━━━ Stored data ━━━

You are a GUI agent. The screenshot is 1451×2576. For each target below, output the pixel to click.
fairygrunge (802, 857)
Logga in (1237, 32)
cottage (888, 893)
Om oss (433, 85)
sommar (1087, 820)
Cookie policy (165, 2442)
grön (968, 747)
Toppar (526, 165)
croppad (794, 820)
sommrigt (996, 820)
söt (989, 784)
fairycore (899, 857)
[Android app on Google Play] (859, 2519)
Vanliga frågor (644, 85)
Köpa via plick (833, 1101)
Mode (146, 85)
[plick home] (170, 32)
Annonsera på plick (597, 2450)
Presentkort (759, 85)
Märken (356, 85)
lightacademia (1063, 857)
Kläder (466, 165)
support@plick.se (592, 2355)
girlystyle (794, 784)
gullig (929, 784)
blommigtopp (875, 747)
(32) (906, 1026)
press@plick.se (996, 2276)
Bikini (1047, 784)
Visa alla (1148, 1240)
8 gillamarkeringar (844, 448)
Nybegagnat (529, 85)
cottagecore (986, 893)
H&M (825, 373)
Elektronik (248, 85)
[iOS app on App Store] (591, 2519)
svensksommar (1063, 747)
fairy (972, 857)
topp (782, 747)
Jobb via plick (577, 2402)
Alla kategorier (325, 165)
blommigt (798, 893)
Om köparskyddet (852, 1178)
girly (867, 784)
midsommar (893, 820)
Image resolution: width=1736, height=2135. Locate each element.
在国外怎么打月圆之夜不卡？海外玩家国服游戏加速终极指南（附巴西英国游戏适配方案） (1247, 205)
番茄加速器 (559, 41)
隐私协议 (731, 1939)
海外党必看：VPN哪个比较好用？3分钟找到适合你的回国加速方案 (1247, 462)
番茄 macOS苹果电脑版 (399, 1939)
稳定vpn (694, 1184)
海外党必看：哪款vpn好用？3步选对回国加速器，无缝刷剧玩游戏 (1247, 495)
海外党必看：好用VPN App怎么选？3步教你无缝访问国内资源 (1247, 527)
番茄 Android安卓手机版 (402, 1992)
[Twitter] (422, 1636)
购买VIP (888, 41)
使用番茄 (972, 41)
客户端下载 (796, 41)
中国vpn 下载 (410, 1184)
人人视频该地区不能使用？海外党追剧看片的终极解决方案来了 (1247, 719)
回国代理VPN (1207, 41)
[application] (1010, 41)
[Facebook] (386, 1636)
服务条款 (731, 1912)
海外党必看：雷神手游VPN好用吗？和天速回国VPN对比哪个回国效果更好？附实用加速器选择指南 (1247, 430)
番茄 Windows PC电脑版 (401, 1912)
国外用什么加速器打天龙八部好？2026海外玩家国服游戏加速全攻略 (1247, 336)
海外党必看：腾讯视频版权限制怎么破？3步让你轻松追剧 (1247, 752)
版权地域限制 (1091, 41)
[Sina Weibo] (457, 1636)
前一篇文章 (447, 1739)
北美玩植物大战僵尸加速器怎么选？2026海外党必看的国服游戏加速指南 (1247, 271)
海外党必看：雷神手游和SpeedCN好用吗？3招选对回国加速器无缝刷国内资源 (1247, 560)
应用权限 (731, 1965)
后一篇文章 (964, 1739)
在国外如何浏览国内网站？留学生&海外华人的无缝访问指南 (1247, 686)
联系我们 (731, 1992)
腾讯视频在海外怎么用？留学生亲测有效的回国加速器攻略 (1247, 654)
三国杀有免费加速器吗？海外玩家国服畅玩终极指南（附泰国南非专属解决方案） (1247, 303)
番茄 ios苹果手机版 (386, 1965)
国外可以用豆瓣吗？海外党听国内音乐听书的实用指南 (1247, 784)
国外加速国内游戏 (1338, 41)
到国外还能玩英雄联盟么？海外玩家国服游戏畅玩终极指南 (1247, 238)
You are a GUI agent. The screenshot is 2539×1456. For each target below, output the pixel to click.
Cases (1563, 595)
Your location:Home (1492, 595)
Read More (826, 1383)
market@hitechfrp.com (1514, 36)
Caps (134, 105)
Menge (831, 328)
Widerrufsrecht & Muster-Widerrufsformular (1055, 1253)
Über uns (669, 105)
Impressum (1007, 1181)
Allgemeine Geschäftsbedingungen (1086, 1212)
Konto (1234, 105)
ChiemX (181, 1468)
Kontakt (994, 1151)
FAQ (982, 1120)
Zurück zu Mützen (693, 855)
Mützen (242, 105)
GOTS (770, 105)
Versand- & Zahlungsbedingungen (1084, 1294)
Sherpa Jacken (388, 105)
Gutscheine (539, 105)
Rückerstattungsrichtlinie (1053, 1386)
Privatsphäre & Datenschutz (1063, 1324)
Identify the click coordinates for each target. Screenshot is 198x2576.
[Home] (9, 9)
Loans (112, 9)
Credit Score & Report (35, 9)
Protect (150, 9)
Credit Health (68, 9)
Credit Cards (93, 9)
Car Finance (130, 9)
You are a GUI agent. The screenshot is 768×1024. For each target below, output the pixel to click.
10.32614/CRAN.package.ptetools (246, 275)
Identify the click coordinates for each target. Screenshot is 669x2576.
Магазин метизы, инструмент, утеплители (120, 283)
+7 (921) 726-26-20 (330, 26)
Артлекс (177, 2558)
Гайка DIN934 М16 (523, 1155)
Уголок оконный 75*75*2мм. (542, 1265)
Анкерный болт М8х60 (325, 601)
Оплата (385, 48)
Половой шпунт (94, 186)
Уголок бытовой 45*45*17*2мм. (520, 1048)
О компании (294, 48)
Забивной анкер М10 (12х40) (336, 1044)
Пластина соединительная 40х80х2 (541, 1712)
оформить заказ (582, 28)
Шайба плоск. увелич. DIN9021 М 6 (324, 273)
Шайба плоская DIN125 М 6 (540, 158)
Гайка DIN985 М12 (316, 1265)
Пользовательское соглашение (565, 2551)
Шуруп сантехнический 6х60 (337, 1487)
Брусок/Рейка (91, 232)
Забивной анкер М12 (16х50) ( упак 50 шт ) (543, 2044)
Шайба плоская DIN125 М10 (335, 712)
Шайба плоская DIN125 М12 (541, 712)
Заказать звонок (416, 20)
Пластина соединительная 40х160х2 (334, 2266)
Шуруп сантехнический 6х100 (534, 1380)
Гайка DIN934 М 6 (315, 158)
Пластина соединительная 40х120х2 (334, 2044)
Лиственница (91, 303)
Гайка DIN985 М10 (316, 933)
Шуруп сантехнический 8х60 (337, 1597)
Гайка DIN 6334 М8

━━━

Activity: Only the lines containing "agent" are needed; copy each of them from the data.

Task response:
You are a GUI agent. The screenshot is 1451×2576. For each target below, output the pixel to click.
You are a GUI agent. The screenshot is 2539×1456. For each target below, output the pixel to click.
You are a GUI agent. The screenshot is 768×1024. For each target below, output the pixel to click.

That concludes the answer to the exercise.